As faíscas, provocadas por um processo de soldadura de uma das grades, caíram sobre um monte de papéis e colchões, que arderam e, em poucos minutos, o fogo alastrou-se por todo o compartimento, o que deixou os reclusos em pânico e em gritarias.
A direcção da cadeia, de imediato, abriu as celas e todos os prisioneiros foram encaminhados ao pátio de cadeia, tendo sido antes reforçada a segurança dentro e fora da cadeia para evitar eventuais tentativas de fuga.
Os bombeiros, chamados a intervir, prontamente combateram o incêndio, com recurso a pouco mais de dois mil litros de água e, em contacto com a imprensa, explicaram que a origem do incêndio estava ligada à falta de segurança no trabalho que estava a ser executado pelos próprios reclusos.
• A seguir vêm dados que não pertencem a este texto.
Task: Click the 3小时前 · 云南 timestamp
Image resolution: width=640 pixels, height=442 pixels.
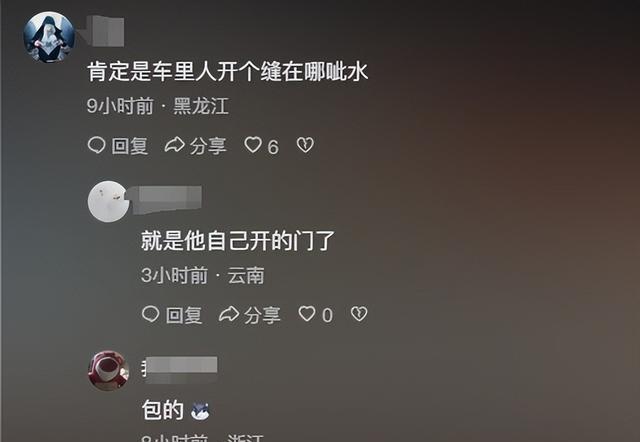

“Nem foi necessário muita experiência para descobrirmos a origem do incêndio. Os nossos técnicos, em pouco tempo, e depois de análises e conversas com as pessoas que estavam a trabalhar no gradeamento, concluíram que a falta de segurança originou este incêndio. É preciso entender que papel, colchões e pneus são materiais altamente inflamáveis e, perante as faíscas, pegaram fogo rapidamente. Felizmente, chegamos a tempo para evitar o pior. Aproveitámos para alertar a todos os munícipes para observarem, em primeiro lugar, a segurança, principalmente quando estão a lidar com material inflamável”, afirmou Remigio Geriano, responsável pelos bombeiros.
Os trabalhos de soldadura estavam sendo realizados por um trio de prisioneiros condenados a penas que variam de seis a 10 anos de prisão. Um deles, que responde pelo nome de Genito António, condenado a seis anos de prisão, tendo já cumprido cerca de três, disse à nossa reportagem que o incêndio, realmente, iniciou após várias faíscas terem caído no interior do armazém.